13.7.1943 KTB 4./Pz.Gren.Rgt.394:
Unsere l.I.G. nehmen den Wald S.O. von 238,5 unter Feuer in dem sich der Feind verborgen hält. Am Ostrande buddeln wir uns ein, in der
Hoffnung der Russe würde versuchen in der Nacht auszubrechen. Dies tritt jedoch nicht ein.
14.7.1943 KTB 4./Pz.Gren.Rgt.394:
Am Vormittag keine Entscheidung. Am Nachmittag bewirkt da Erscheinen von wenigen T 34, daß wir uns in eine rückwärts gelegene Mulde für kurze
Zeit zurückziehen. Nachdem sich das Btl. wieder gesammelt hat, werden die alten Stellungen wieder bezogen. Ein feindlicher Feuerüberfall auf
unsere Pakstellungen hat vier Verwundete zur Folge: Feldw.Staak, Obergefr.Ermann, Gefr.Zintel u.Gefr.Brefke. Vom Feldersatzbtl. kommt
Fw.Ruhrig zurück und übernimmt den Pakzug.
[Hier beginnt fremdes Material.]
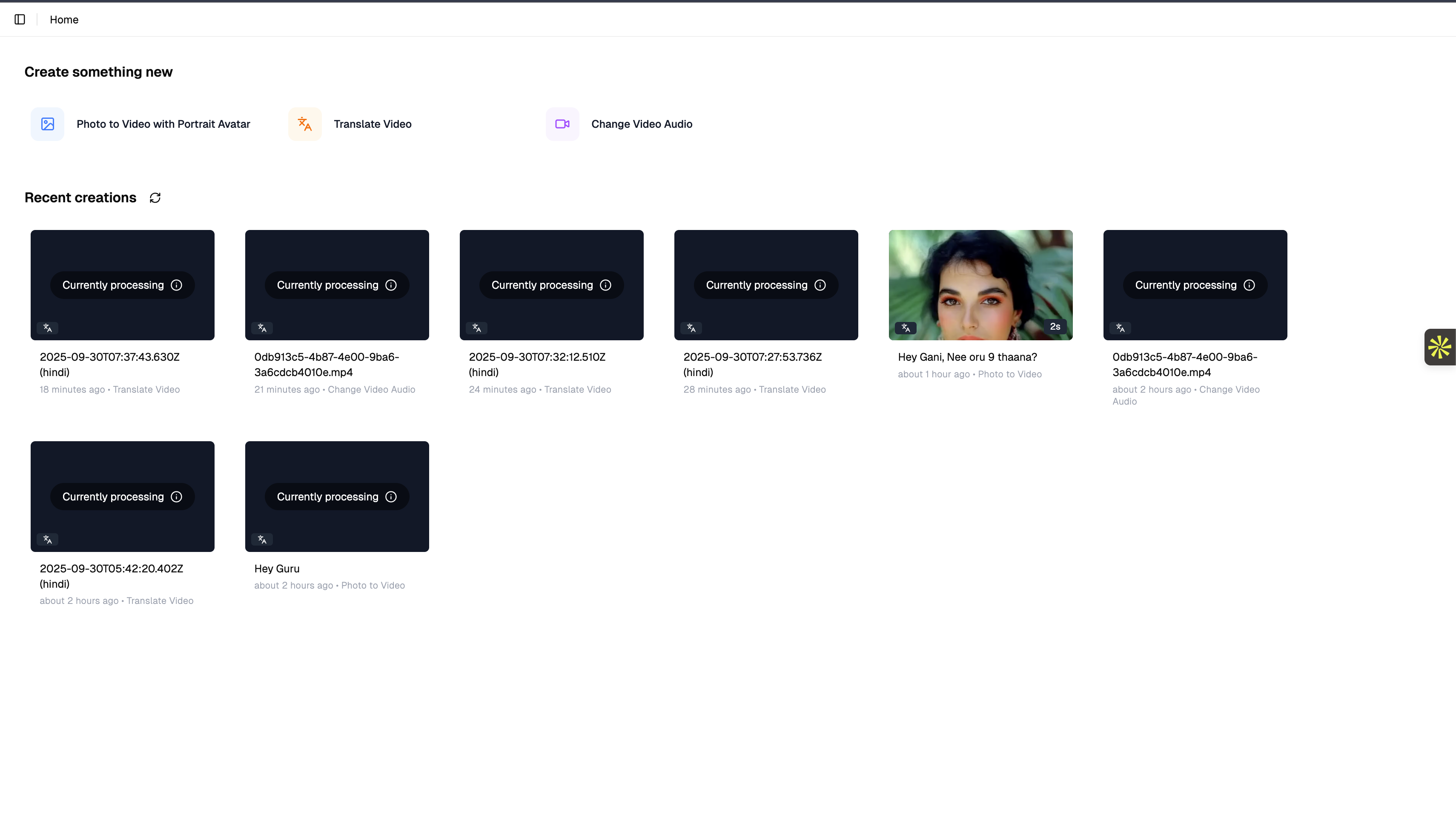Click the translate badge on the Hey Guru card

(262, 539)
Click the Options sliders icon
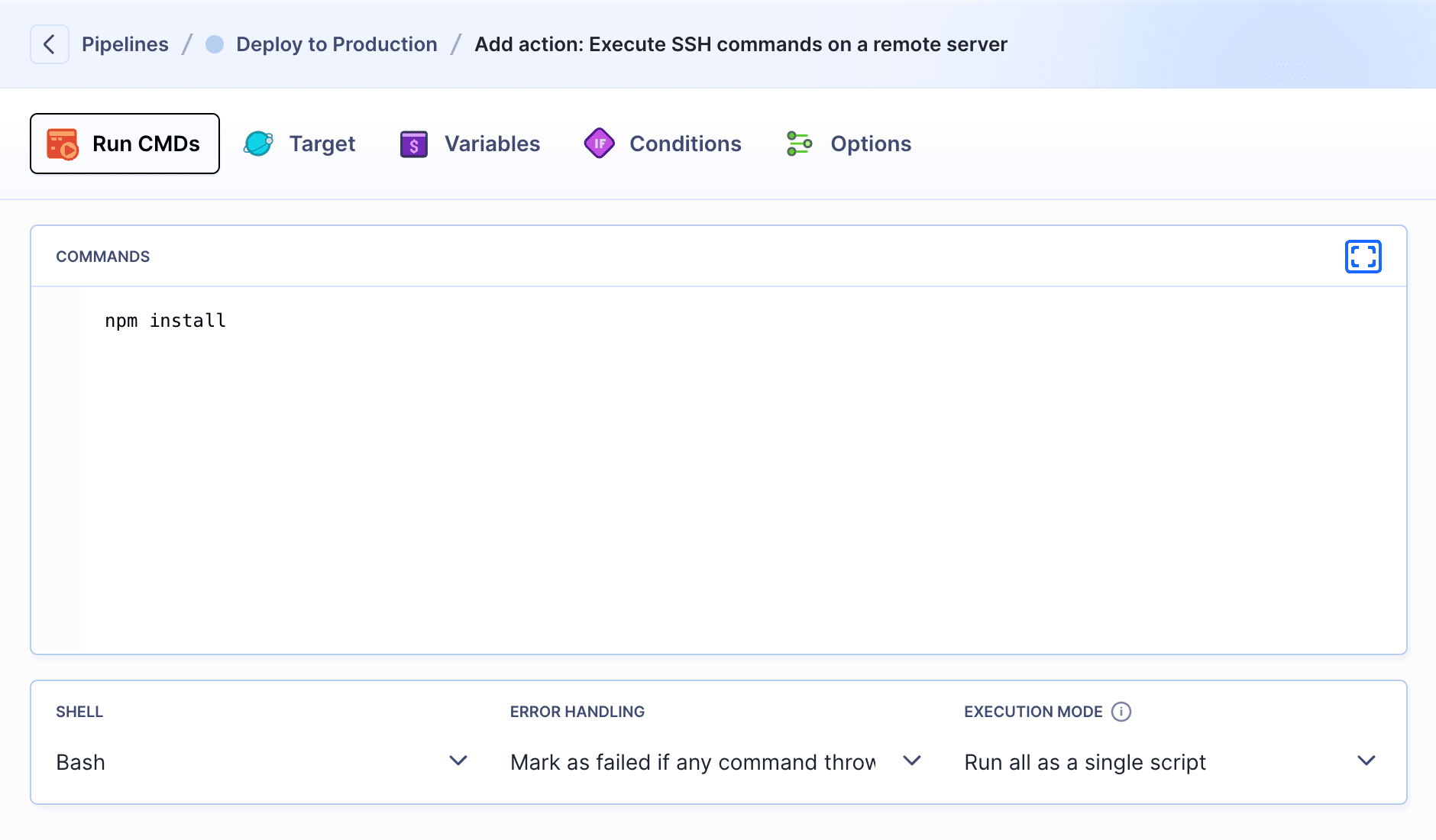 799,143
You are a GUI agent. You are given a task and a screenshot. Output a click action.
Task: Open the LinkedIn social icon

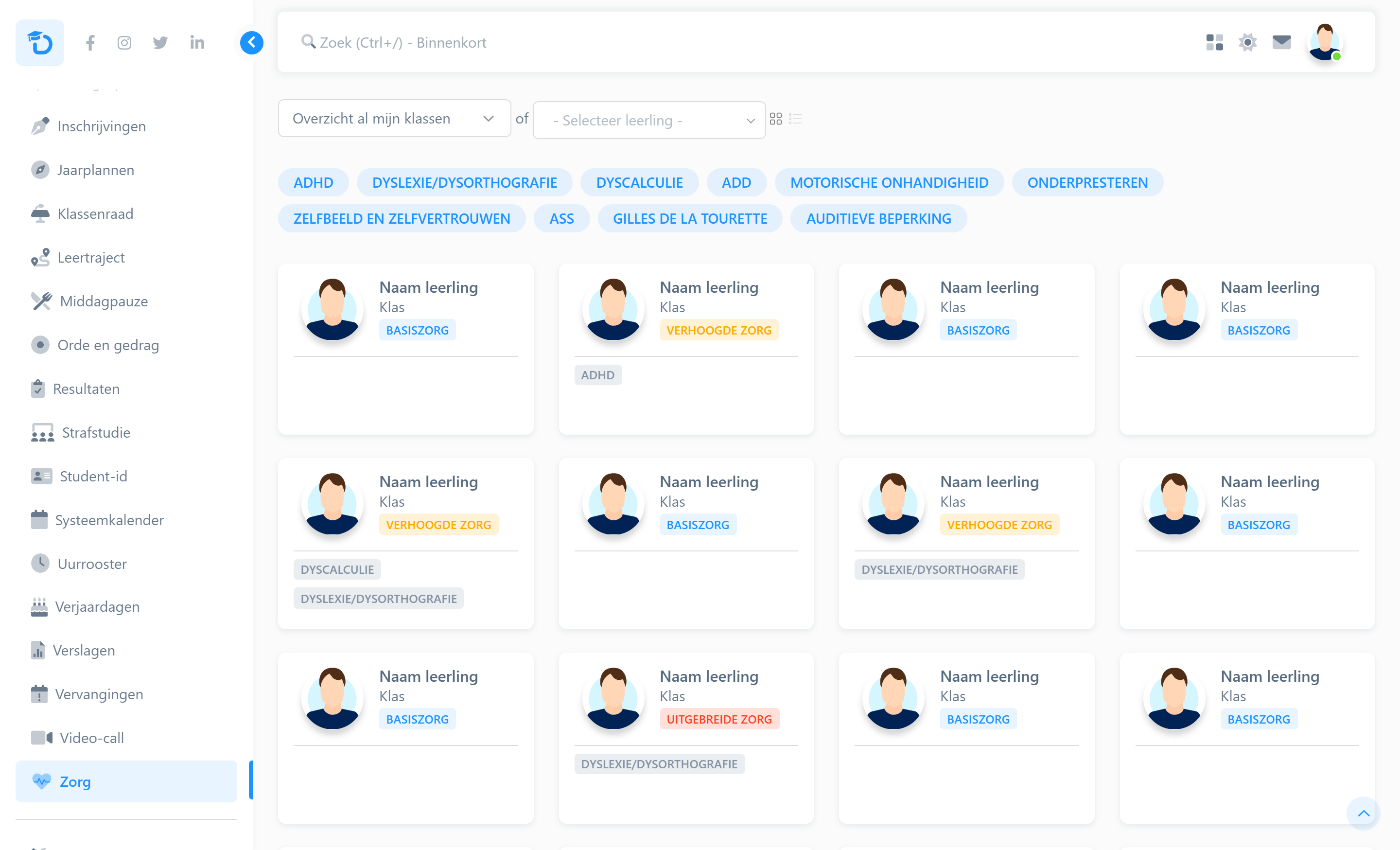click(196, 43)
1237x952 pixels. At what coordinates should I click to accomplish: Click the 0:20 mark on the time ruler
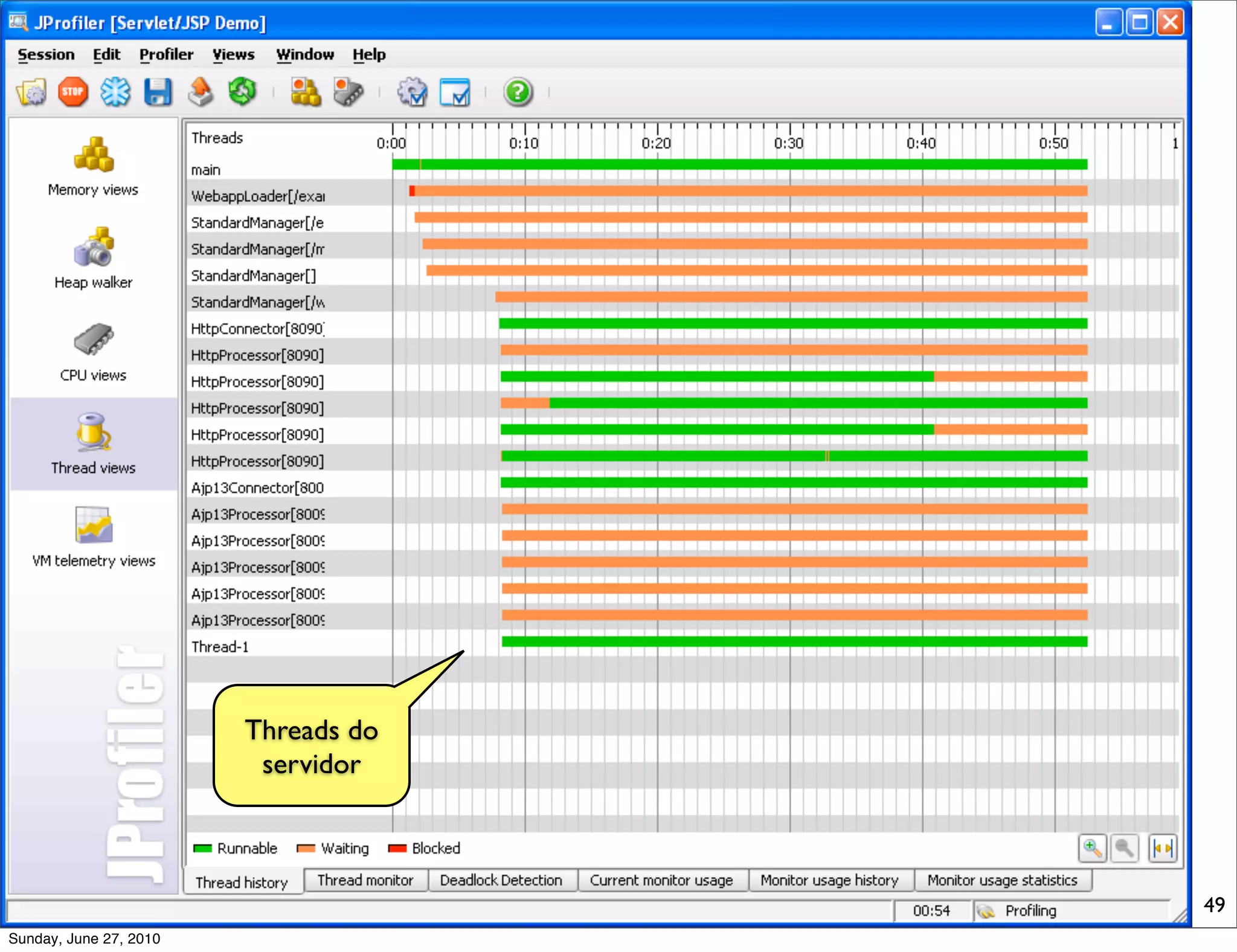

15.7.1943 KTB 4./Pz.Gren.Rgt.394:
Wir rücken zum Waldrand (distr.Tolstole) vor. Nach Bereitstellung durchkämmen ihn die Schützen und erreichen den Waldrand T 34 patrouillieren
ständig auf und ab und die Russen sind nur wenige Meter entfernt.